The Forlino of old unveils itself as Riviera Forlino to reflect its emphasis on Mediterranean coastal cuisine. Fronting the brand refresh and culinary transformation are Executive Chef Rémy Carmignani, Executive Pastry Chef Nicolas Vergnole and Maîtresse de Maison Elia Bajrai, making up a young and vibrant team that is setting the tone for the new Forlino.
While sophistication in service and culinary finesse remain the pillars of the Forlino experience, diners will be surprised by the myriad of Mediterranean influences beyond just Italian cuisine. Mediterranean countries include the likes of Bosnia, Egypt and Lebanon to Morocco, Slovenia and Tunisia, to name a few, and for an international chef such as Carmignani, it certainly looks like his experience ticks the boxes for executing an innovative Mediterranean coastal cuisine. His Franco-Italian heritage synergises with over 15 years of experience in Paris, Doha, Marrakech and Singapore where he held notable appointments in the three-Michelin-starred kitchens of Guy Savoy and at five-star palace-hotel La Mamounia.
“The dishes at Riviera Forlino not only pay homage to my roots; they also reflect the fresh bounty of the Mediterranean region and my multicultural culinary experiences, presenting a colourful and exciting experience for our guests,” says Chef Carmignani.

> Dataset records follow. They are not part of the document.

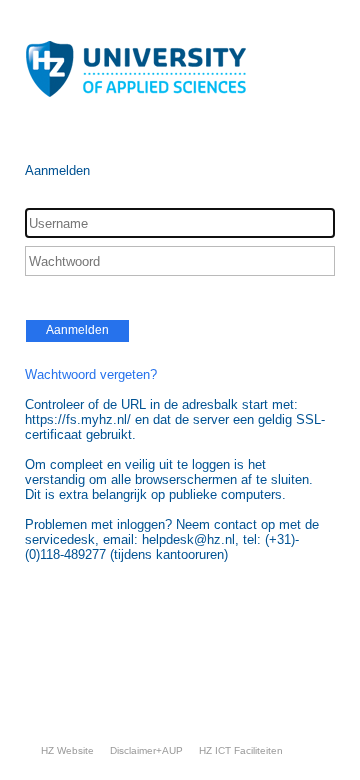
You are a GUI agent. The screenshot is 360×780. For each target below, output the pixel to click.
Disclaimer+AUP (146, 750)
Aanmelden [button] (77, 330)
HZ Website (67, 750)
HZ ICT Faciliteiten (241, 750)
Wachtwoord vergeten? (91, 374)
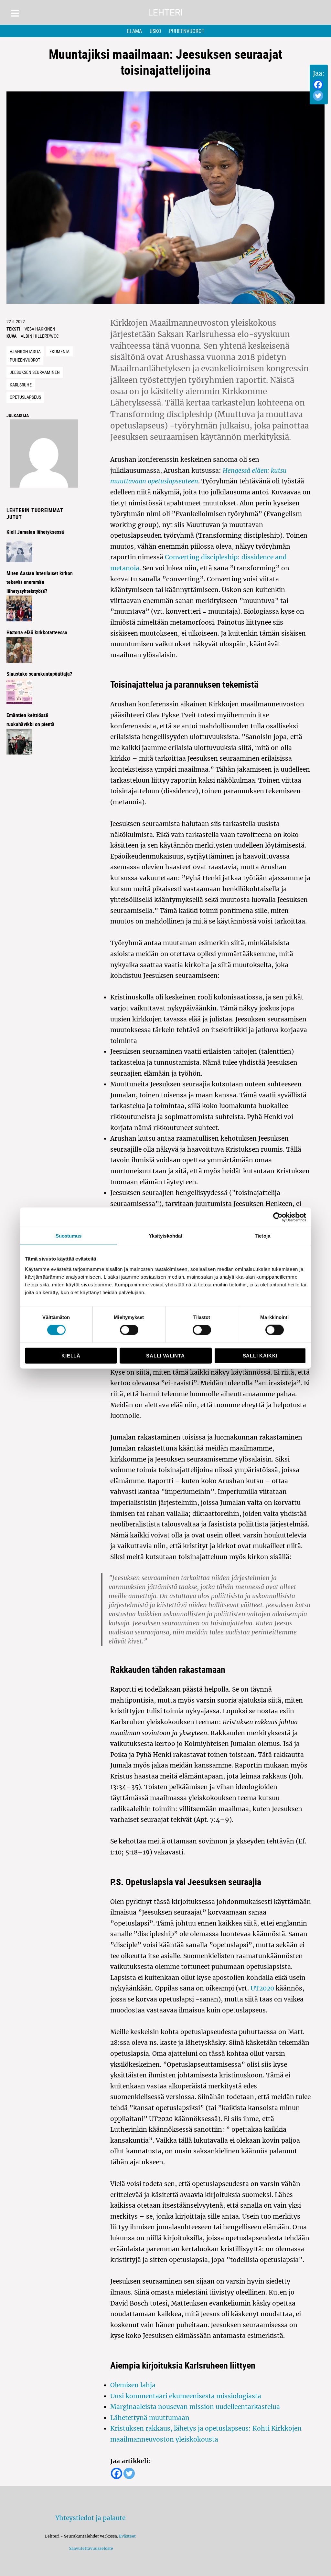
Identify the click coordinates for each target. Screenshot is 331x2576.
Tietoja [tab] (262, 1236)
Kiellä (70, 1355)
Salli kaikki (260, 1355)
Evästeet (127, 2536)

Vibrant colours and summer freshness defined the starter dish of Wild-caught New Zealand Langoustine, which was served in raw slices topped with tomato jelly and dressed with tomato vinaigrette made from cherry tomatoes, olive oil, xeres vinegar and Dijon mustard to awaken the taste buds with its sweet zingy flavours. Garnishes of kiwi seeds, pomegranate, mustard seeds and leaves finished with basil oil complete the flavour profile. The perfect start to evoke a sense of the Mediterranean coast.
The next dish of Hand Made Tortellini with traditional Moroccan Tangia-style lamb shoulder was inspired by the traditional Moroccan dish of “Marrakchia Tangia”, a slow-cooked stew cooked in a clay pot. It was the ideal representation of Chef Carmignani’s international background. The lamb shoulder was slow-braised in house-made preserved lemons, thyme, cumin, shallots, garlic, sour cream and parmesan, topped with saffron and goat cheese cream and finished with broth from the braising stock of the lamb shoulder. This rich savoury bite immediately brought me to Morocco; the aromatic notes of the spices and herbs balanced the strong lamb flavour, finished off with a bright hint of zest from the preserved lemons to perk up the taste buds. It was addictive. And addiction came in twos.

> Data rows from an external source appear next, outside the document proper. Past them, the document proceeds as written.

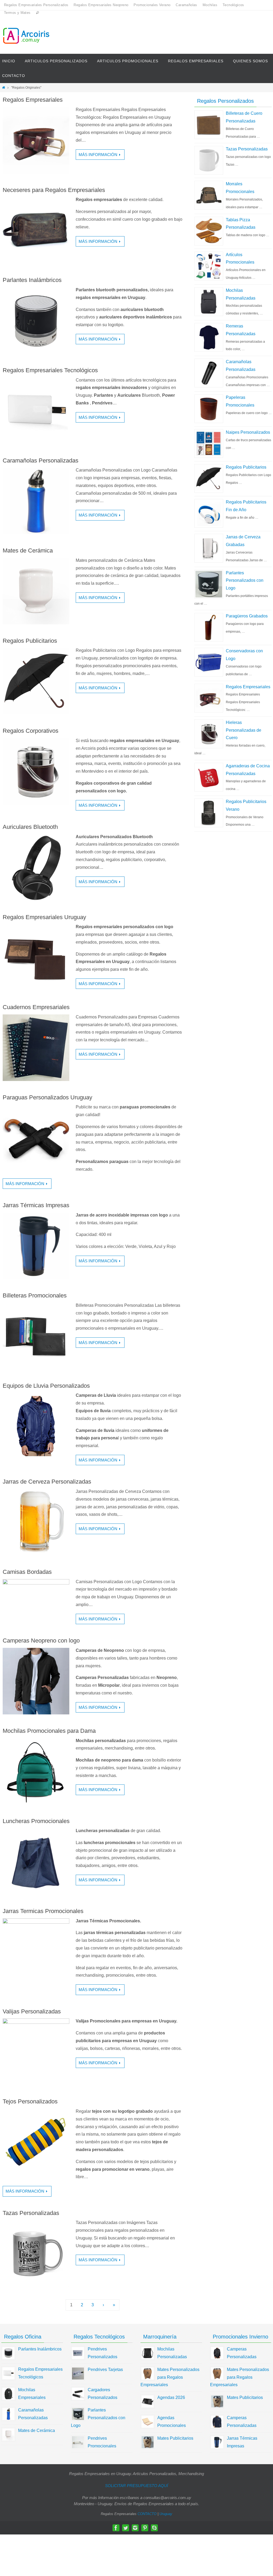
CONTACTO (147, 2514)
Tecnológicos (233, 5)
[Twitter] (125, 2527)
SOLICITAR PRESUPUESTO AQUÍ (136, 2485)
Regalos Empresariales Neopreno (101, 5)
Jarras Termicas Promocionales (43, 1911)
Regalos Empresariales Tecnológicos (50, 370)
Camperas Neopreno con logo (41, 1640)
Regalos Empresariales (33, 99)
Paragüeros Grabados (247, 616)
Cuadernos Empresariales (36, 1007)
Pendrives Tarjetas (105, 2369)
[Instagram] (135, 2527)
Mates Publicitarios (175, 2438)
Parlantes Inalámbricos (32, 280)
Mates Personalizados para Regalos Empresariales (169, 2377)
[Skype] (154, 2527)
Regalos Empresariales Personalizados (36, 5)
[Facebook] (116, 2527)
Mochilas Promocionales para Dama (49, 1730)
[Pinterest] (144, 2527)
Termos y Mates (17, 13)
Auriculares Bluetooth (30, 827)
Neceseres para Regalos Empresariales (54, 190)
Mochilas (210, 5)
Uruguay (165, 2514)
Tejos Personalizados (30, 2101)
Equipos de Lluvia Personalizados (46, 1385)
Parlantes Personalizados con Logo (244, 581)
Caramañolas (186, 5)
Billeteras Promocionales (35, 1295)
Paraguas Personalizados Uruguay (47, 1097)
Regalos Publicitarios (30, 640)
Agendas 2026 (171, 2397)
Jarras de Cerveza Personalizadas (47, 1481)
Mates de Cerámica (28, 550)
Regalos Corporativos (30, 730)
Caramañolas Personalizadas (40, 460)
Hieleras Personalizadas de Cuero (243, 730)
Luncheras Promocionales (36, 1821)
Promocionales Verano (152, 5)
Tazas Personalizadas (31, 2213)
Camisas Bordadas (27, 1571)
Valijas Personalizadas (32, 2011)
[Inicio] (3, 87)
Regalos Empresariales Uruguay (44, 917)
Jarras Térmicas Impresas (36, 1205)
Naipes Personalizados (248, 432)
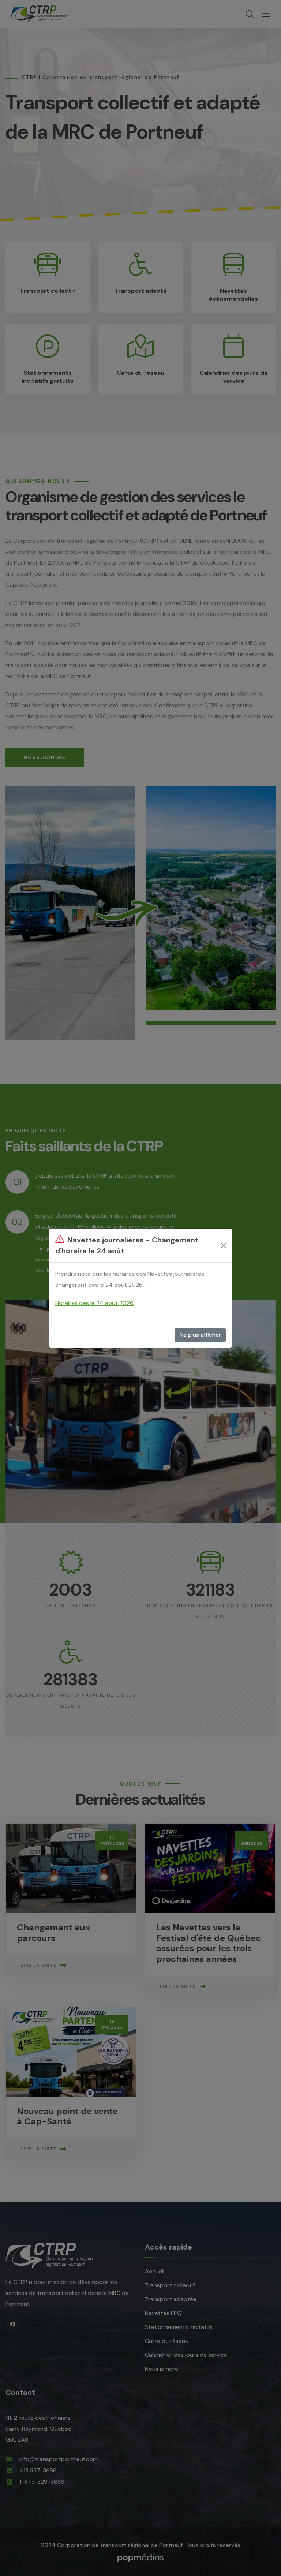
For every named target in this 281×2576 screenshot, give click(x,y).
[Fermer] (223, 1245)
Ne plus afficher (200, 1335)
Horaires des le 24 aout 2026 (94, 1303)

The Lobster & Shellfish Bouillabaisse was a tempting bowl of comfort, a simple dish that represented the chef’s childhood memories of his grandmother’s signature dish. The delish morsels of lobster and scallop kept company with a mound of garlic Parmentier of rich mashed potato, sitting in the rich, thick, smooth lobster sauce made with fresh lobster, cream, shallots, garlic and thyme, deglazed in the pan and flambéed with a dash of Ricard. Each perfect spoonful of potato, seafood and sauce yielded an addictive medley of beautiful flavours that lingered on my tongue. Rounding up the mains was the moreish Grain-fed Bresse Pigeon, a trio of roasted pigeon breast with beetroot textures and onion blanc-manger; slow-braised pigeon leg with pea shoots; and a “pigeon lollipop” of meat with parmesan cheese and sour cream with chicken liver sauce salmi. A light Goat Milk Panna Cotta of apricot & thyme sorbet, goat milk whipped ganache and hazelnut crumble completed the evening’s most memorable indulgence.
The five-course dinner menu is $148++; the seven-course dinner is $188++.
1 Fullerton Road, #02-06, One Fullerton. Tel: 6690 7564.